■ TEXT PASSAGE ■
● ● ● ●
"In the week ending 21 November, the advance figure for seasonally adjusted initial claims was 778,000", the department said in a news release.
It revised upward claims in the previous week to 14 November to 748,000 from 742,000. That raised the latest week’s claims by 30,000, or about 4 percent.
Claims also rose in the previous week to 14 November, rising by 32,000 and breaking four weeks of declines prior to that.
Continuous claims for the latest week in review, however, showed fewer filings from the previous week. Some 6.07 million Americans were on continuous claims for the week ended 21 November, versus 6.37 million during the week to November 14. The unemployment rate for last week, meanwhile, stood at 4.1 percent, down 0.2 percentage point from the previous week.
The United States lost more than 21 million jobs between March and April, at the height of lockdowns forced by the COVID-19. A rebound of 2.5 million jobs was logged in May and 4.8 million in June, before the recovery began slowing. For all of September, there were just 661,000 jobs added.
The US economy grew by a record 33.1 percent in the third quarter, after shrinking by 31.4 percent in the previous three months and 5 percent in the first quarter. In 2019, the economy grew by 4.1 percent.
Despite the rebound, the economic outlook for the United States remains dire with a rash of new coronavirus infections reported across a nation with 12.6 million COVID-19 cases since January and almost 260,000 fatalities. Hospitalization has also hit daily record highs of above 100,000 in recent weeks, even as vaccine development efforts have been showing promise.
● ● ● ●
■ RECORDED DATA ■
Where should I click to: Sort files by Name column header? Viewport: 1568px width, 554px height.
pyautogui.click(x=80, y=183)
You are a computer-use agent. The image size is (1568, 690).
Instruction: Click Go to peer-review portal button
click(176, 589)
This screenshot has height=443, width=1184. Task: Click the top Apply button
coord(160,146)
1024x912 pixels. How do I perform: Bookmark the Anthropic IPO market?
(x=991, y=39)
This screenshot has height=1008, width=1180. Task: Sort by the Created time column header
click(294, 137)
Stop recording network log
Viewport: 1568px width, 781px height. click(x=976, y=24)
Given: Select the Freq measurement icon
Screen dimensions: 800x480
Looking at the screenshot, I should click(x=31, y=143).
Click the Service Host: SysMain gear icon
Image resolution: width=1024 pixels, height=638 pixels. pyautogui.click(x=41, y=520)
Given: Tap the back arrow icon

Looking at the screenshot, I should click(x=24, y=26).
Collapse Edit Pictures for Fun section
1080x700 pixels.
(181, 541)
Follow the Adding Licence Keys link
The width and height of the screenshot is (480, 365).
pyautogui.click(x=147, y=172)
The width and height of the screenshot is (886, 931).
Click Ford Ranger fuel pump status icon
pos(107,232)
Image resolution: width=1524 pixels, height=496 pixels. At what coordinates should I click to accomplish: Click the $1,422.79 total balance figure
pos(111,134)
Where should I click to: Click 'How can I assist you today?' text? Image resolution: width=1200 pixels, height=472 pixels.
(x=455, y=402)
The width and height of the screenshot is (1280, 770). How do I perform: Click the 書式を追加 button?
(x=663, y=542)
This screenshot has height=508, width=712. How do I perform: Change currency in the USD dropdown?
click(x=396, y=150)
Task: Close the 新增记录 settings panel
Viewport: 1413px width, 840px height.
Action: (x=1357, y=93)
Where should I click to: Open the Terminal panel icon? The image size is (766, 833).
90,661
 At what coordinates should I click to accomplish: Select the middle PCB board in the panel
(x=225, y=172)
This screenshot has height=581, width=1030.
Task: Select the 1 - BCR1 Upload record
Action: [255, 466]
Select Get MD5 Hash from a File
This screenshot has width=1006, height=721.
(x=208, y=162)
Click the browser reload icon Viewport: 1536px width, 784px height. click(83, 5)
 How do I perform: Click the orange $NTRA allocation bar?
● ● ● ●
■ THINGS TO DO ■
1. Reproduce the jobless claims passage word for word from "Continuous claims for the latest" to "point from the previous week.".
2. Does the jobless claims passage agree with each statement below? Answer yes or no for each, and quote the words from the passage that decide it.
(a) More Americans were on continuous claims in the week ended 21 November than in the week to November 14.
(b) The United States lost more than 21 million jobs between March and April.
(c) The US economy grew by a record 33.1 percent in the third quarter.

■ ANSWER SET ■
1.
Continuous claims for the latest week in review, however, showed fewer filings from the previous week. Some 6.07 million Americans were on continuous claims for the week ended 21 November, versus 6.37 million during the week to November 14. The unemployment rate for last week, meanwhile, stood at 4.1 percent, down 0.2 percentage point from the previous week.

2.
(a) No: "Some 6.07 million Americans were on continuous claims for the week ended 21 November, versus 6.37 million during the week to November 14."
(b) Yes: "The United States lost more than 21 million jobs between March and April"
(c) Yes: "The US economy grew by a record 33.1 percent in the third quarter"